Every year, I try to remind people that the first Sunday of Advent isn’t just the beginning of the “season of preparation” for Christmas, it’s the beginning of the church year. That means that the New Year doesn’t begin with a bang, but with a time of reflection, preparing for the celebration of the birth of Jesus.
That can be a challenge for many, especially when Advent is so full of Christmas already. Maybe Advent needs its own moment of preparation.
Just like the secular calendar’s New Year’s Day has its New Year’s Eve, so does the church calendar. Or it would, if the Sunday before Advent wasn’t already designated as something else.
Most everybody who uses the Revised Common Lectionary (the list of weekly scripture readings shared by most mainline christian denominations) marks that last Sunday before Advent as Reign of Christ Sunday, or Feast of Christ the King. It’s a relatively new idea. Pope Pius XI instituted it in 1925 and it moved to its current date in 1969. The Pope was concerned with the rise in secularism and wanted to emphasize the idea that Christ should “reign in our minds … reign in our wills … reign in our hearts … reign in our bodies.” It didn’t hurt that it also emphasized the importance of the church at a time that its influence was waning. It also came at a time when the Pope and Italy were working out the details that led to the Lateran Treaty establishing the Vatican City as a state.
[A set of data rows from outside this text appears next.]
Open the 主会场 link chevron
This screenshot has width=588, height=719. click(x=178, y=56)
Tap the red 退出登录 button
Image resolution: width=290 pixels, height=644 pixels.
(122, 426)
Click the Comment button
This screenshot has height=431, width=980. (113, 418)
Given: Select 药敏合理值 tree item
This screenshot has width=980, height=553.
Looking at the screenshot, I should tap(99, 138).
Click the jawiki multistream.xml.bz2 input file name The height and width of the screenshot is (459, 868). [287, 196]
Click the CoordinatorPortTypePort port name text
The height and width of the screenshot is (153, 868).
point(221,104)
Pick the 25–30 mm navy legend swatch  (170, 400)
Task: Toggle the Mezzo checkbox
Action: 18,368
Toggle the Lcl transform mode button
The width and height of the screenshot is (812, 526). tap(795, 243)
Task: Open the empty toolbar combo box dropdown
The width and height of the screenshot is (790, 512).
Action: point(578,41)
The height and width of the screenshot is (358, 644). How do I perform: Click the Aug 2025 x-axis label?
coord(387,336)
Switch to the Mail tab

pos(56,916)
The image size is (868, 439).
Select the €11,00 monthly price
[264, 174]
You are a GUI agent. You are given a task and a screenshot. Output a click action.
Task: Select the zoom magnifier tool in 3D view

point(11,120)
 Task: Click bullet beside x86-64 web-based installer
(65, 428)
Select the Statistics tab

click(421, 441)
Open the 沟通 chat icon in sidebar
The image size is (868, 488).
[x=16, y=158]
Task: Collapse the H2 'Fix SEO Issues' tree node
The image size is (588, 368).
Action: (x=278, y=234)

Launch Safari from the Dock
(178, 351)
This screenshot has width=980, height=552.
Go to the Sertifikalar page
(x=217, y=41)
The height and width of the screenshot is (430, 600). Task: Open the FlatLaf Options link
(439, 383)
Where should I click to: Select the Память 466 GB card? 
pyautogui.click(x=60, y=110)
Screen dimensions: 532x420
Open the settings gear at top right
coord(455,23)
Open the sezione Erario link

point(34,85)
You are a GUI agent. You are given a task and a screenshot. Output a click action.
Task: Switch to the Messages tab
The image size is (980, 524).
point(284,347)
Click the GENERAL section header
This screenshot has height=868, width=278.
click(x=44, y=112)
It’s fascinating stuff, but I don’t mean this to be a history lesson, so please Google “The Roman Question.” It really is interesting.
In spite of the language of kingship - and the context of that historical stuff - it’s a pretty solid idea: an opportunity to draw attention to how Christ should rule our lives. Assuming, of course, that you unpack “rule” in a way that is understandable and meaningful. For most people, the historical role of kings and queens isn’t really positive, unless it’s in a Disney movie (and that’s no guarantee, either).
But lets look at “rule” and “reign” a little differently. We talk constantly about the presence of God in our lives. As followers of Jesus, we strive to live as Jesus teaches, don’t we? Before you answer, think about that for a moment: do we strive to “live” as Jesus teaches? That’s not about behaviour, it’s about how we live. That means, as Pius XI suggested, in our minds, our wills, our hearts, our bodies.
I was a choir boy in an Anglican cathedral choir when I was a kid, and I’m pretty sure the first latin words I learned (and still remember) were “ubi caritas et amor, Deus ibi est.” The first line of an ancient hymn, it means “where charity and love are, God is there.” To me, that’s the reign of Christ or the rule of Jesus, that God is present in our lives through the love we live. It isn’t about control or command or the trappings of royalty, it’s about welcoming and engaging the presence of Christ in how we live.
So maybe that’s a good thought for New Year’s Eve, too. Do a “year in review” and take a moment before Advent begins to reflect on the past year. Where did you see love rule in your life? Where was there charity? Or compassion, healing, hope or peace? Where was there joy? Where was there Christ?